Cookbook Review: Moosewood Restaurant Favorites: The 250 Most-Requested, Naturally Delicious Recipes from One of America’s Best-Loved Restaurants by Moosewood Collective
Summary:
Moosewood Restaurant is a famous vegetarian restaurant in Ithaca, New York, founded in the 1970s. According to their website, they have published twelve cookbooks prior to this one. This cookbook aims to collect together the recipes that have proven themselves to be the most popular in their restaurant over the last 40 years.
Review:
Moosewood is pretty famous in the vegetarian crowd. It’s a name most vegetarians have heard, and I know some vegetarian who have even eaten at the restaurant. I’d always been curious about their cookbooks, so I was excited to see the newest one available on Netgalley. Given the fame, I was expecting something inspiring and special. Instead I found a rather ho-hum collection of decidedly average pescetarian recipes.

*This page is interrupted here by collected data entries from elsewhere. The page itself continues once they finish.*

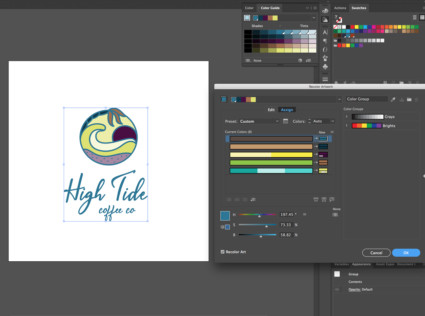Screen dimensions: 425x316
Task: Click the New Color Group folder icon
Action: click(409, 99)
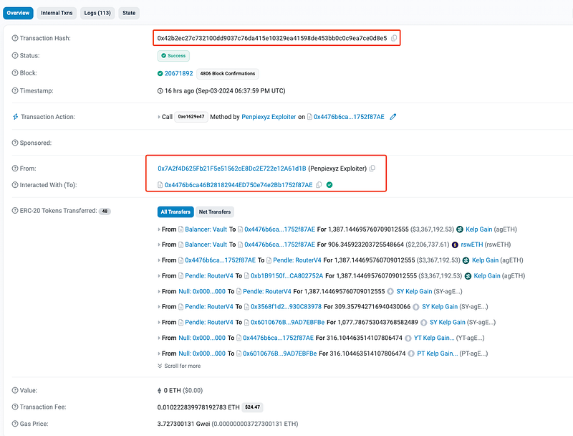Switch to the State tab
This screenshot has width=573, height=436.
129,13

Moosewood claims everywhere (including on the main page of their website) that they are a vegetarian restaurant. But they aren’t. They are pescetarian. There is an entire fish section in the book. Calling yourself vegetarian when you’re not is misleading and wrong. (If you would like to read further on why it’s offensive for pescetarians to call themselves vegetarians, check out this post). I’m kind of shocked there isn’t more of an outcry in the veg community about this.
The rest of the cookbook (that is actually vegetarian) consists of: appetizers; dips and spreads; soups; sandwiches; burgers; main dish salads; curries and stews; beans; frittatas and pies; casseroles; stuffed vegetables; wraps, rolls, and strudels; tofu; pasta; side salads; sides; side grains; salad dressings; condiments and salsas; sauces and gravies; desserts; baking pan sizes and equivalents; and guide to ingredients and basic cooking. It’s a huge, long cookbook. But out of all these recipes, I only found eight I wanted to try. Usually I want to try at least every other recipe in a cookbook. The recipes here that failed to spark my interest fell into one of three categories: 1) they were painfully obvious and overly simple 2) they were deeply unhealthy, swimming in cups of oil, heavy cream, and tons of eggs or 3) they weren’t vegetarian because they contained fish.

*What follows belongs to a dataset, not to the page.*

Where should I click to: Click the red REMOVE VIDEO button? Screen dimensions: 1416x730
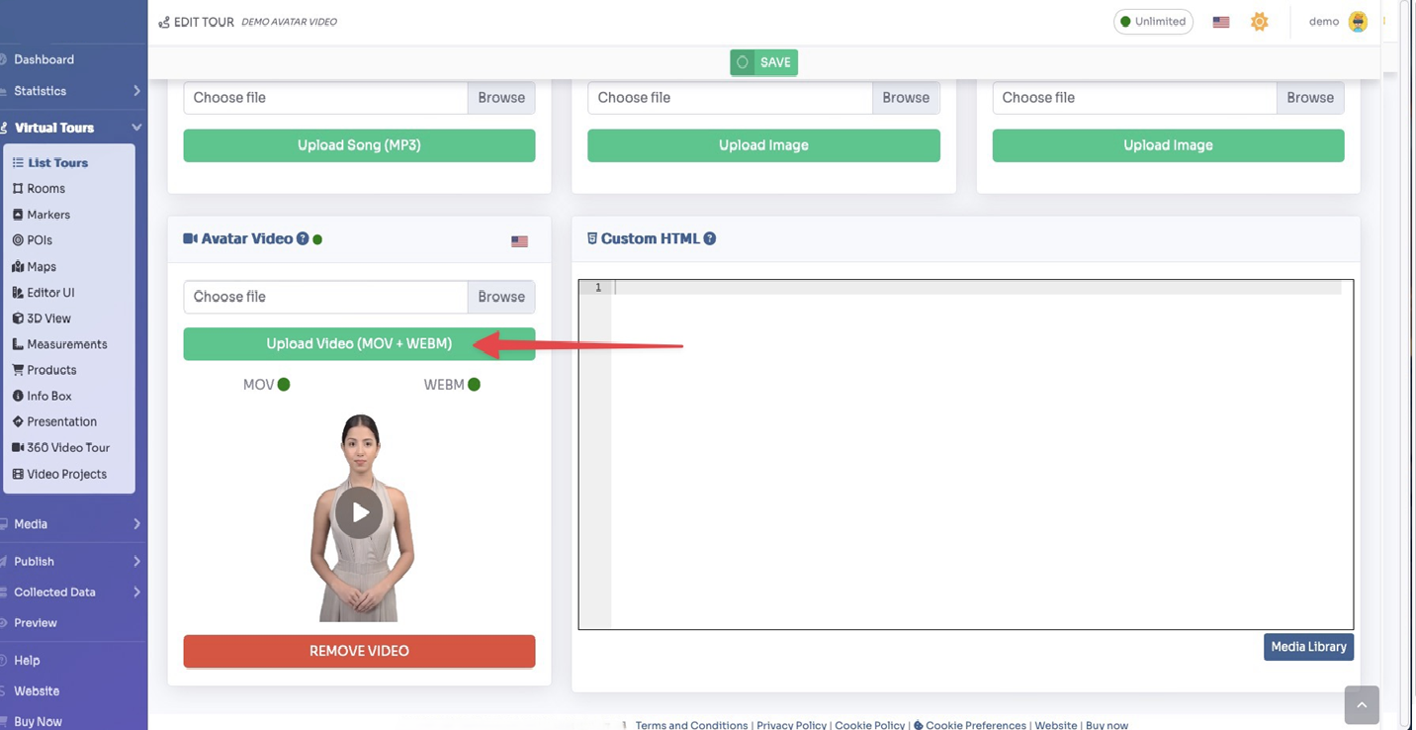[359, 651]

Some examples of the painfully obvious include quinoa with veggies, basic chili, thai vegetable curry, and black bean sweet potato burritos. You don’t need a cookbook from a famous restaurant to give you these recipes. I’d say otherwise if there was anything about their recipes that at least made them a variation of the norm, but I have seen the same thing over and over again in multiple recipes in cookbooks, blogs, and websites.
As for the unhealthy recipes, beyond the already mentioned high fat and an unnecessary quantity of eggs, there were things like the suggestion to top your corn on the cob with mayonnaise. Or the fact that most of their dressing recipes contained 1/4 to 3/4 cup of oil. The recipes routinely don’t take a well-rounded diet into consideration. Protein doesn’t get enough attention. For instance, a vegetarianized jambalaya recipe has zero protein in it. And perhaps it’s not unhealthy, but I found it very odd that a restaurant’s cookbook called for canned pumpkin for their pumpkin pie.
On the plus side, the cookbook is well-organized and illustrated with beautiful pictures. Although, the recipes are written out in paragraph form. I generally prefer a numbered list. But this is a personal preference, and the recipes are easy enough to follow.
I have made one of the eight recipes I selected out as possibilities so far. I made the Winter Salad Plate (page 110). Since the recipe states it serves 8 as a side salad and my intention was to have it as a side salad with egg sandwiches with my partner and a friend, I halved the recipe. Also, since I didn’t have greens from my CSA that week, I replaced the greens with more root vegetables. The consensus was it was yummy, but the dressing needed a touch of bitterness like a vinegar and less oil. I don’t mind having to adapt a recipe a bit to get it just right but with a high-quality cookbook you don’t have to do that.
In spite of the shortcomings, the recipes do indeed work, and the cookbook is well organized and prettily illustrated. Recommended to pescetarians and omnivores who don’t cook a lot, so the recipes would be less familiar to them, who also don’t mind a high fat/oil and low protein content in their food. Also recommended to long-time fans of Moosewood.
3 out of 5 stars
Source: Netgalley
What a shame this didn’t live up to your expectations.
Yeah, it was a real disappointment
These are pretty much my same complaints about their international cookbook. It’s giant and represents all of these kinds of food I love (Indian, Thai, etc.) but I don’t want to make anything in it! And I agree about the fish thing – I don’t understand why people can’t just use the right word and save on the confusion!
Well, thanks for letting me know that it’s a problem in other Moosewood cookbooks as well. Now I know definitely not to bother with any of their other ones!
And yes, pescetarians should say they’re pescetarians!